▸ WORK TO BE COMPLETED
In the listing, some lines may hold the string "agent"; report how many do, as a bare number.

▸ MATERIAL FOR THIS EXERCISE
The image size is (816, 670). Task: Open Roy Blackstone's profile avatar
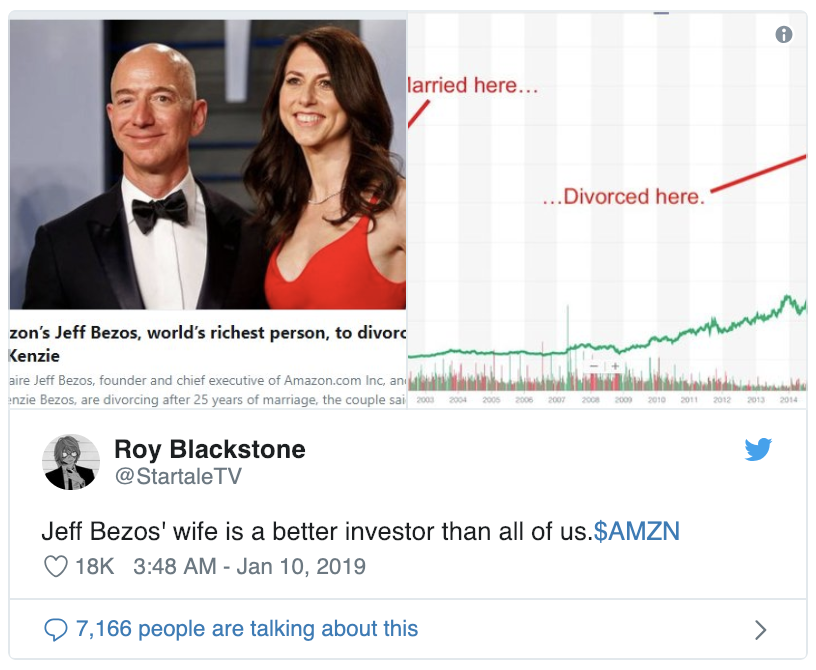click(x=70, y=462)
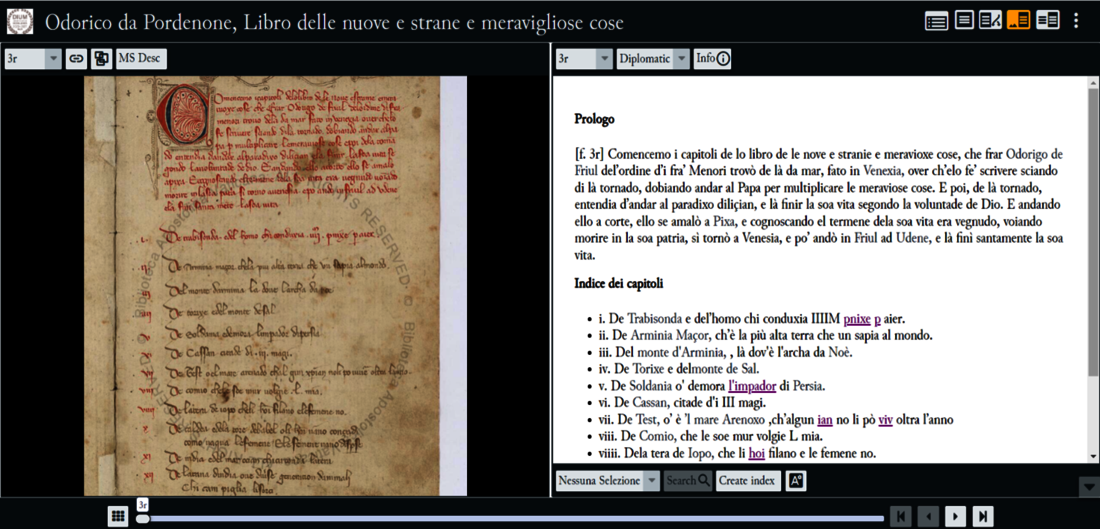Jump to the last page
This screenshot has height=529, width=1100.
[983, 516]
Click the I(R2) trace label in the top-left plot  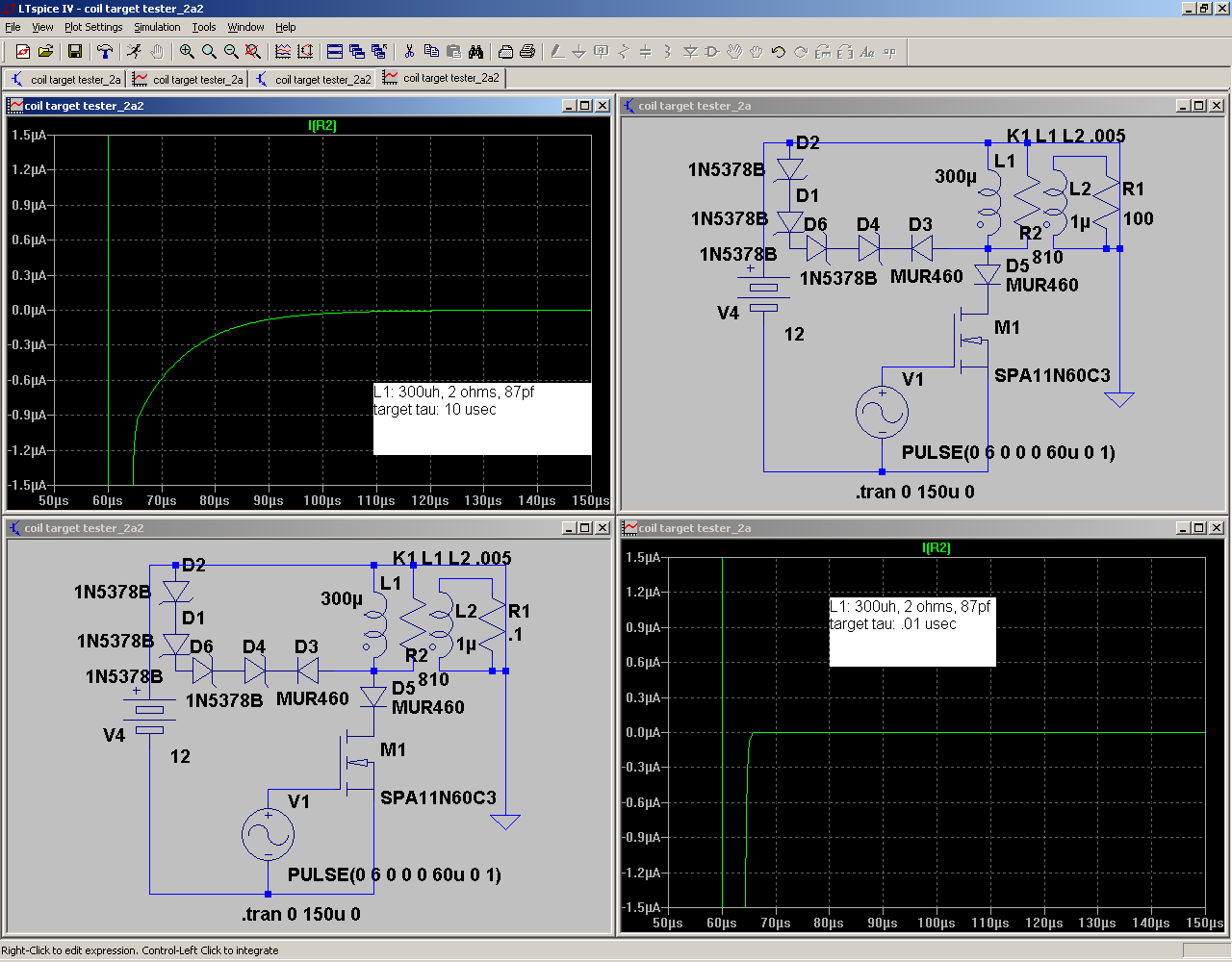coord(321,125)
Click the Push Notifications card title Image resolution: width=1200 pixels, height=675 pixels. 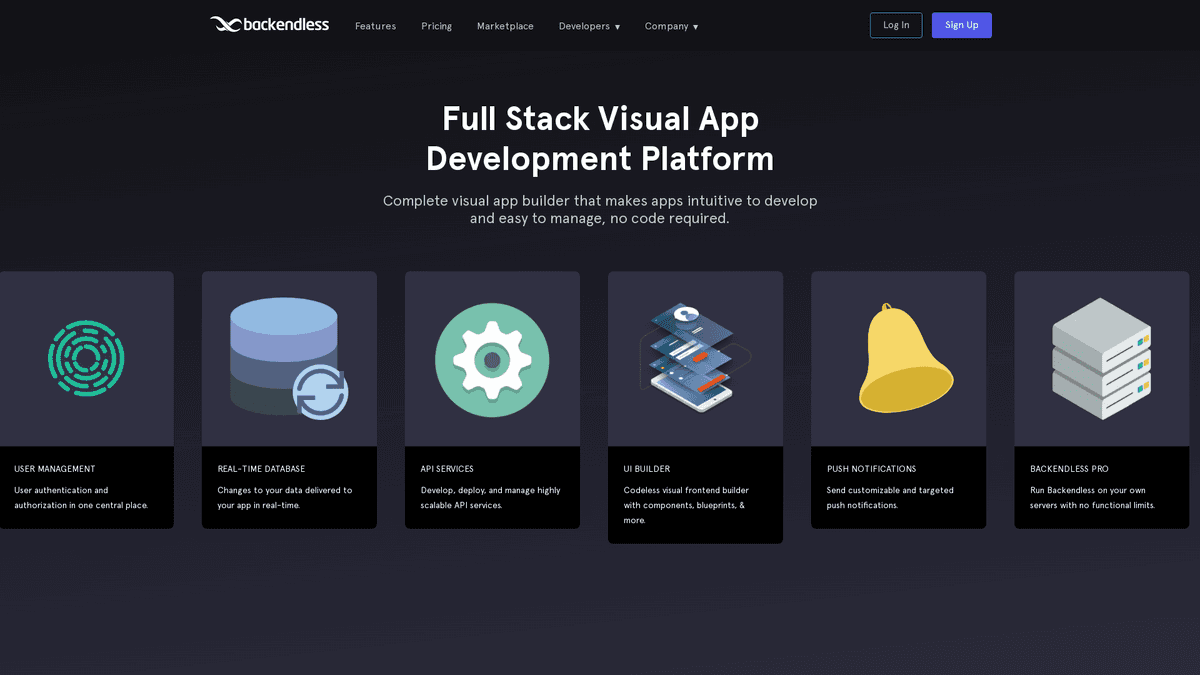click(871, 468)

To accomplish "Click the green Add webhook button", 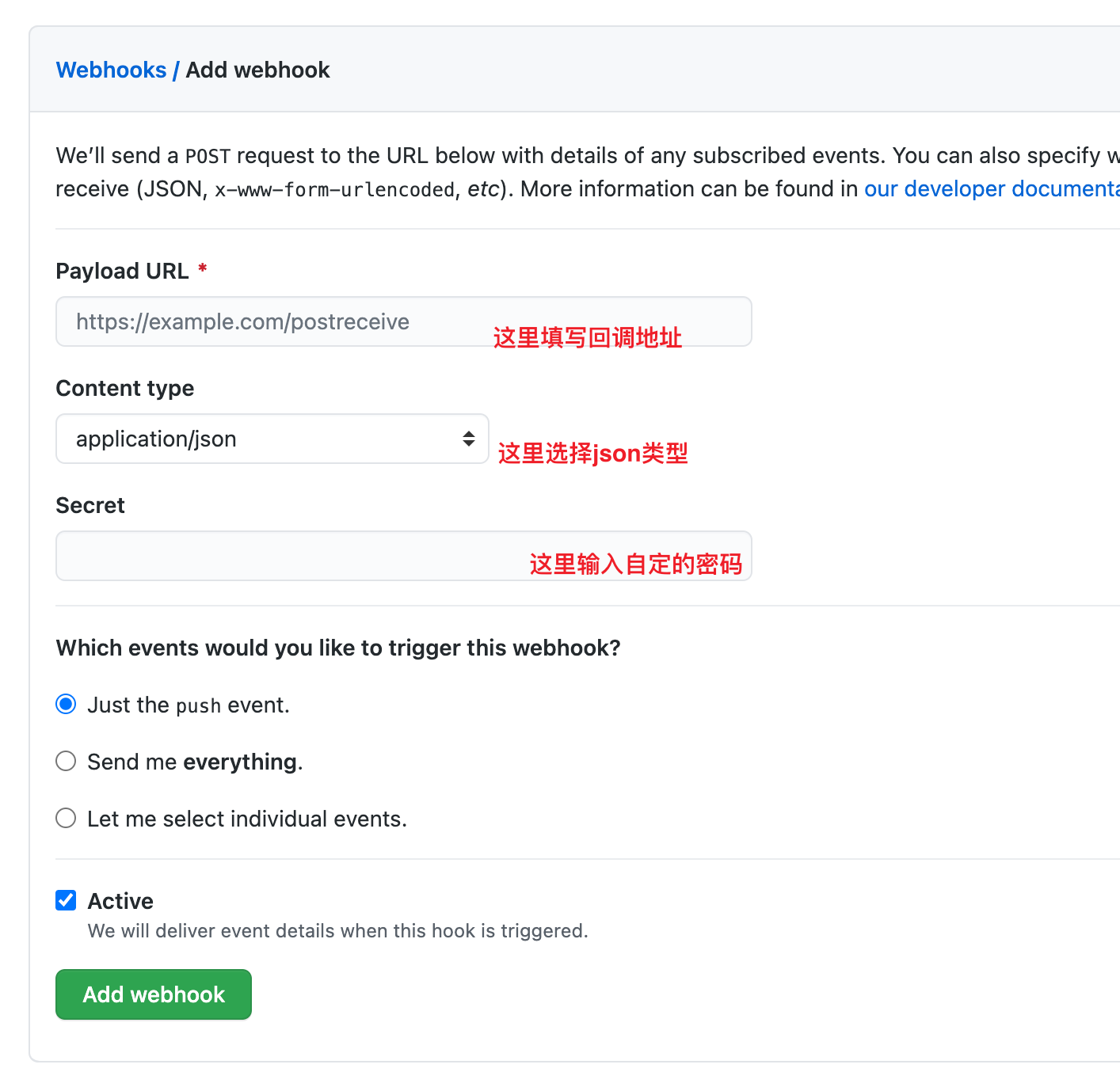I will coord(154,994).
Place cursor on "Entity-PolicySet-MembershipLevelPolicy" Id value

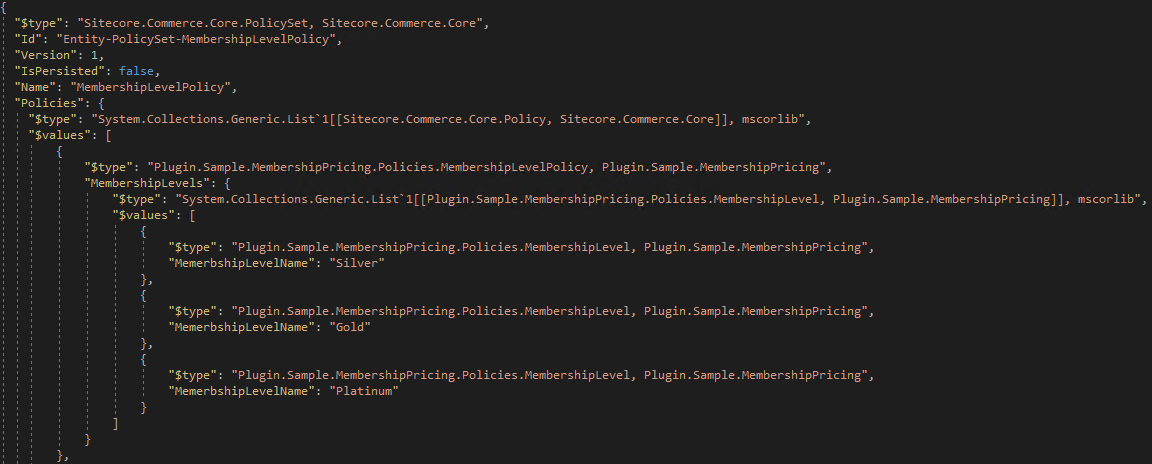tap(193, 40)
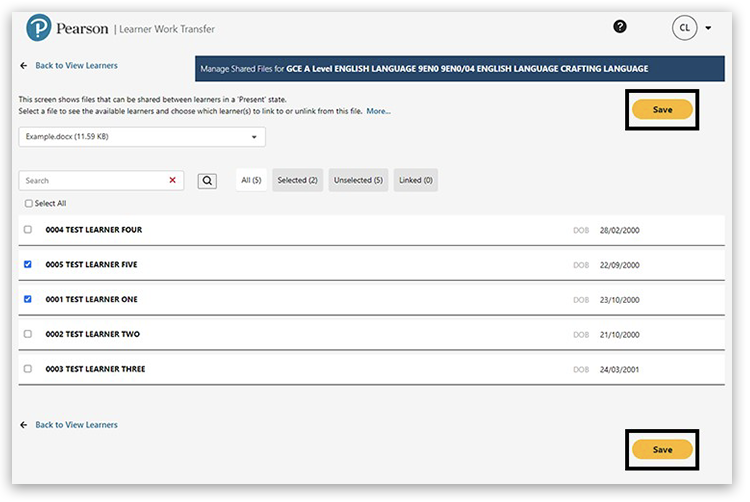Open the Example.docx file dropdown
The height and width of the screenshot is (502, 750).
click(x=142, y=136)

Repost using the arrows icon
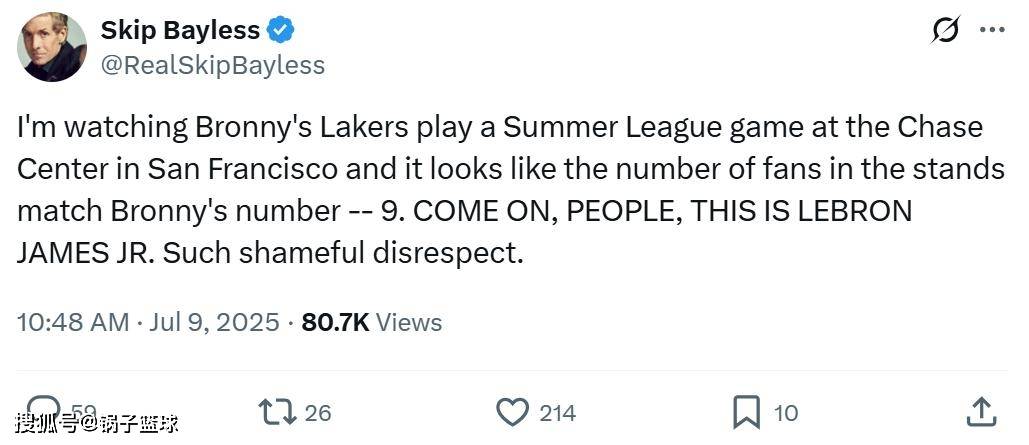tap(275, 411)
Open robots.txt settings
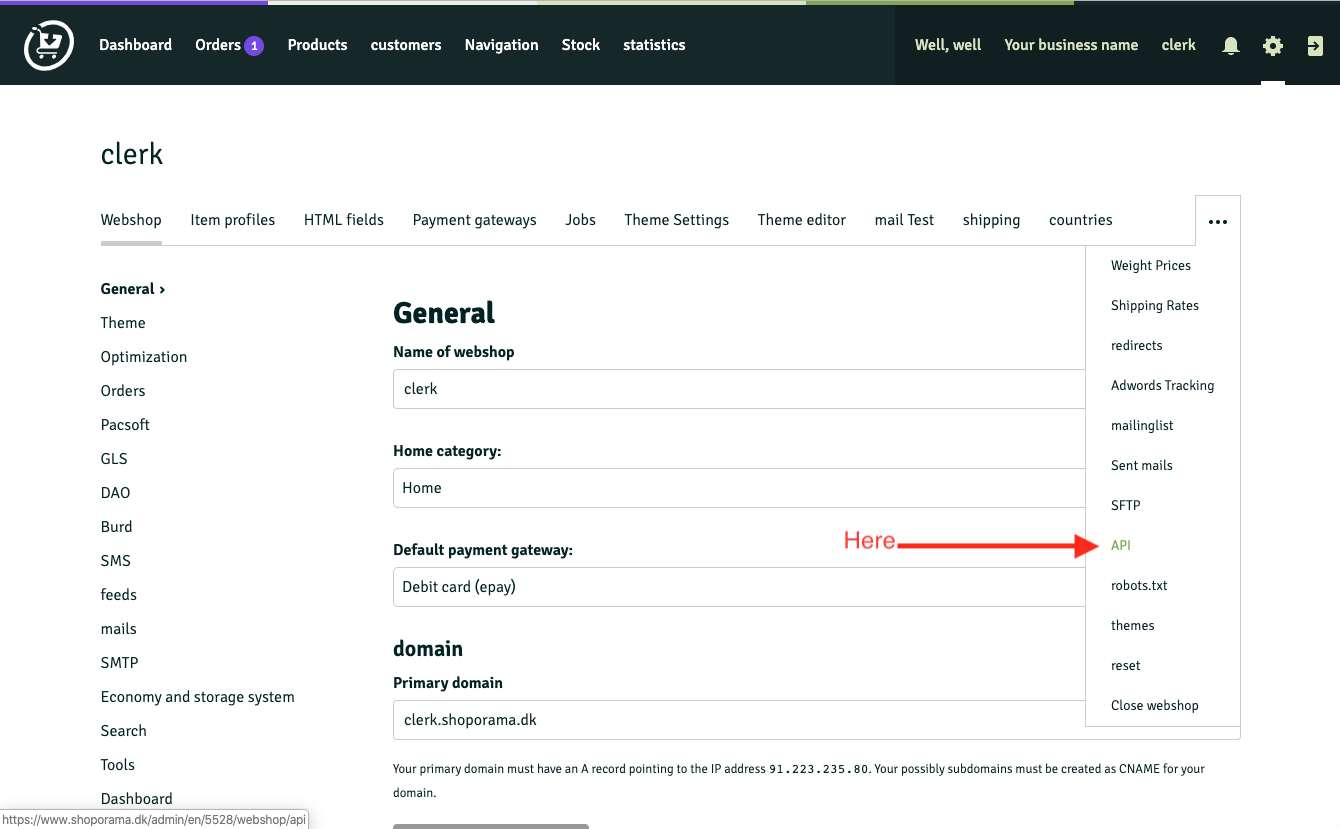 [x=1139, y=585]
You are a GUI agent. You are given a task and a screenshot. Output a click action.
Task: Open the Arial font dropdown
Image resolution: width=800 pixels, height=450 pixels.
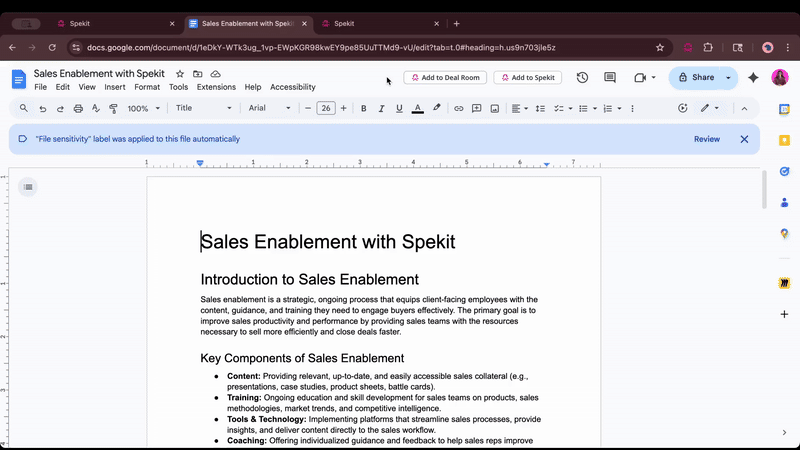click(270, 108)
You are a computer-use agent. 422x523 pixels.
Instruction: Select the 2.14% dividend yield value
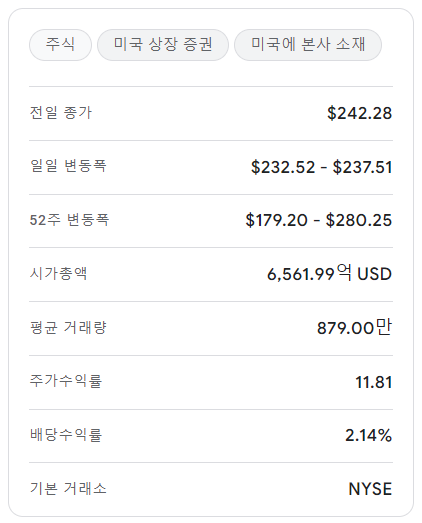point(369,435)
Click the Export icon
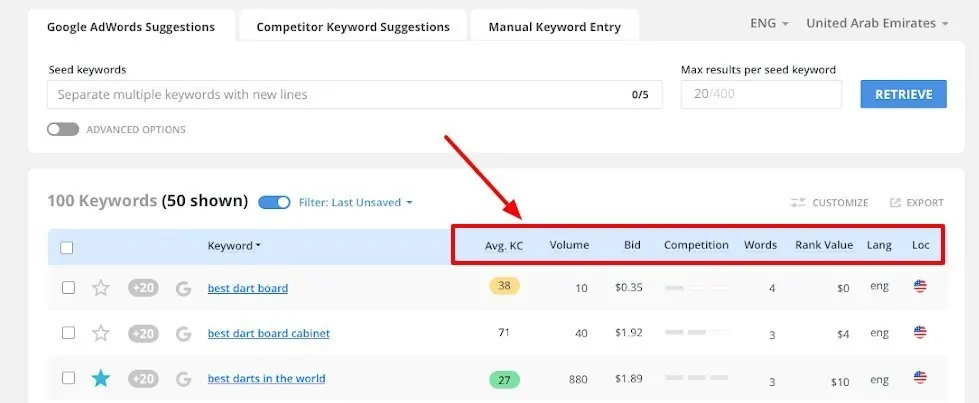Image resolution: width=979 pixels, height=403 pixels. pos(895,202)
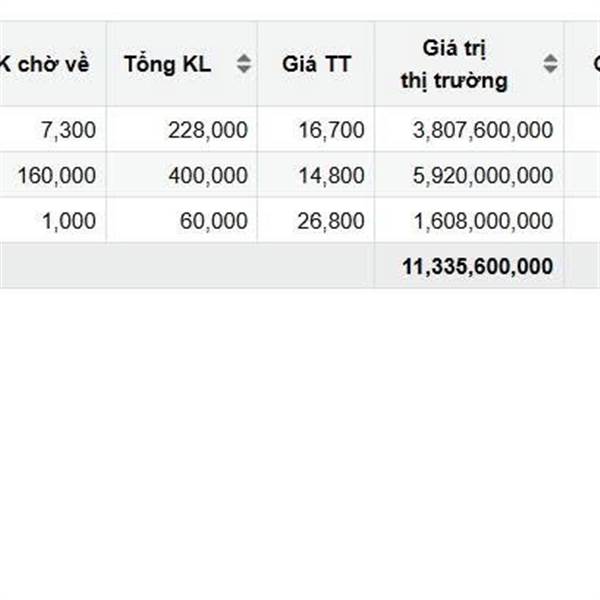Click the Giá TT column header
Image resolution: width=600 pixels, height=600 pixels.
tap(316, 64)
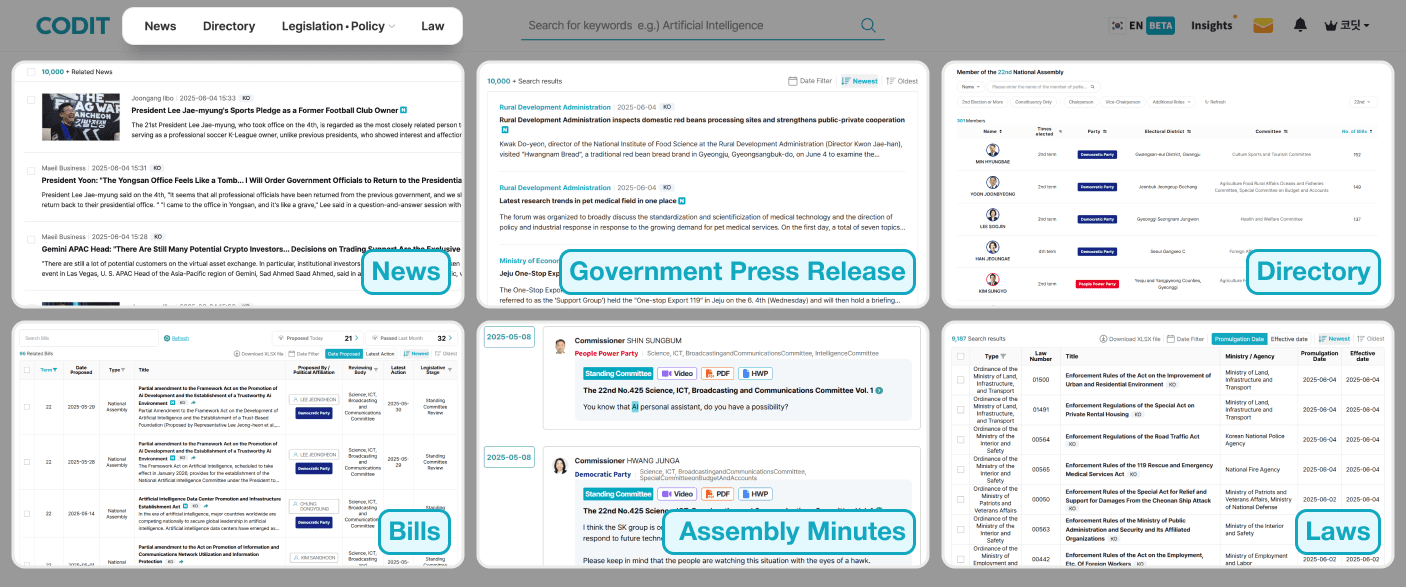Select the checkbox for law number 01500
This screenshot has height=587, width=1406.
click(x=960, y=379)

▸ TASK SOLUTION
2